--- begin PROVIDED INFORMATION ---

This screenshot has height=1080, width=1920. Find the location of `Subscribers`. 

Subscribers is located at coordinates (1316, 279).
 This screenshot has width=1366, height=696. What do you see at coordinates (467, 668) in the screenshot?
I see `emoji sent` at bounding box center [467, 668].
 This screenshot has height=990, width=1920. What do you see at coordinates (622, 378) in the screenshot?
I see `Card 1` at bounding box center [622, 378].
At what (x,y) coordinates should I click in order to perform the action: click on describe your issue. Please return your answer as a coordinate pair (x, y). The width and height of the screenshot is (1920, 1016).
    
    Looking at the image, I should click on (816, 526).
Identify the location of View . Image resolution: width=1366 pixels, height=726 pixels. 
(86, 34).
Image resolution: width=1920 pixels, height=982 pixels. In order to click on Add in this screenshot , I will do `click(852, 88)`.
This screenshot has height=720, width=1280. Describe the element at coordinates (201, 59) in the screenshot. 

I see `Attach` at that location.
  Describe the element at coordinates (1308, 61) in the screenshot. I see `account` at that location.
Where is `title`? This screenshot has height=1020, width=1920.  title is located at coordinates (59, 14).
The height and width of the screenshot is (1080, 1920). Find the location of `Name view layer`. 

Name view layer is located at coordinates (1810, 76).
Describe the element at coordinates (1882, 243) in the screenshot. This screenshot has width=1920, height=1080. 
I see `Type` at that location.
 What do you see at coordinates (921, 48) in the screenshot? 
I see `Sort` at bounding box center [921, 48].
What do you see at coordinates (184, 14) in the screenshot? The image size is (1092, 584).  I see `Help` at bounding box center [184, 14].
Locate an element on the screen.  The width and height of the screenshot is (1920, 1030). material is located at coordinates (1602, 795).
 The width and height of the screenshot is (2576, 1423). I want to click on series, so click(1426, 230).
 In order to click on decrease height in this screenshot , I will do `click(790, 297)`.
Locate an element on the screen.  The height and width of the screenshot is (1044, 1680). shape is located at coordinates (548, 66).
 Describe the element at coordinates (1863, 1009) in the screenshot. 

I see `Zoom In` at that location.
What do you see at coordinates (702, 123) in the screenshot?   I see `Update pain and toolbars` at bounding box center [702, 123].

--- end PROVIDED INFORMATION ---

YOUR OBJECTIVE
Arrange every line of the data above as a Markdown table with the columns "Row" and "Line", numbering the rows in order and leaving out blank lines.

OUTPUT FOR THIS EXERCISE
| Row | Line |
|---|---|
| 1 | This screenshot has height=1080, width=1920. Find the location of `Subscribers`.  |
| 2 | Subscribers is located at coordinates (1316, 279). |
| 3 |  This screenshot has width=1366, height=696. What do you see at coordinates (467, 668) in the screenshot? |
| 4 | I see `emoji sent` at bounding box center [467, 668]. |
| 5 |  This screenshot has height=990, width=1920. What do you see at coordinates (622, 378) in the screenshot? |
| 6 | I see `Card 1` at bounding box center [622, 378]. |
| 7 | At what (x,y) coordinates should I click in order to perform the action: click on describe your issue. Please return your answer as a coordinate pair (x, y). The width and height of the screenshot is (1920, 1016). |
| 8 |     Looking at the image, I should click on (816, 526). |
| 9 | Identify the location of View . Image resolution: width=1366 pixels, height=726 pixels.  |
| 10 | (86, 34). |
| 11 | Image resolution: width=1920 pixels, height=982 pixels. In order to click on Add in this screenshot , I will do `click(852, 88)`. |
| 12 | This screenshot has height=720, width=1280. Describe the element at coordinates (201, 59) in the screenshot.  |
| 13 | I see `Attach` at that location. |
| 14 |   Describe the element at coordinates (1308, 61) in the screenshot. I see `account` at that location. |
| 15 | Where is `title`? This screenshot has height=1020, width=1920.  title is located at coordinates (59, 14). |
| 16 | The height and width of the screenshot is (1080, 1920). Find the location of `Name view layer`.  |
| 17 | Name view layer is located at coordinates (1810, 76). |
| 18 | Describe the element at coordinates (1882, 243) in the screenshot. This screenshot has width=1920, height=1080.  |
| 19 | I see `Type` at that location. |
| 20 |  What do you see at coordinates (921, 48) in the screenshot?  |
| 21 | I see `Sort` at bounding box center [921, 48]. |
| 22 | What do you see at coordinates (184, 14) in the screenshot? The image size is (1092, 584).  I see `Help` at bounding box center [184, 14]. |
| 23 | Locate an element on the screen.  The width and height of the screenshot is (1920, 1030). material is located at coordinates (1602, 795). |
| 24 |  The width and height of the screenshot is (2576, 1423). I want to click on series, so click(1426, 230). |
| 25 |  In order to click on decrease height in this screenshot , I will do `click(790, 297)`. |
| 26 | Locate an element on the screen.  The height and width of the screenshot is (1044, 1680). shape is located at coordinates (548, 66). |
| 27 |  Describe the element at coordinates (1863, 1009) in the screenshot.  |
| 28 | I see `Zoom In` at that location. |
| 29 | What do you see at coordinates (702, 123) in the screenshot?   I see `Update pain and toolbars` at bounding box center [702, 123]. |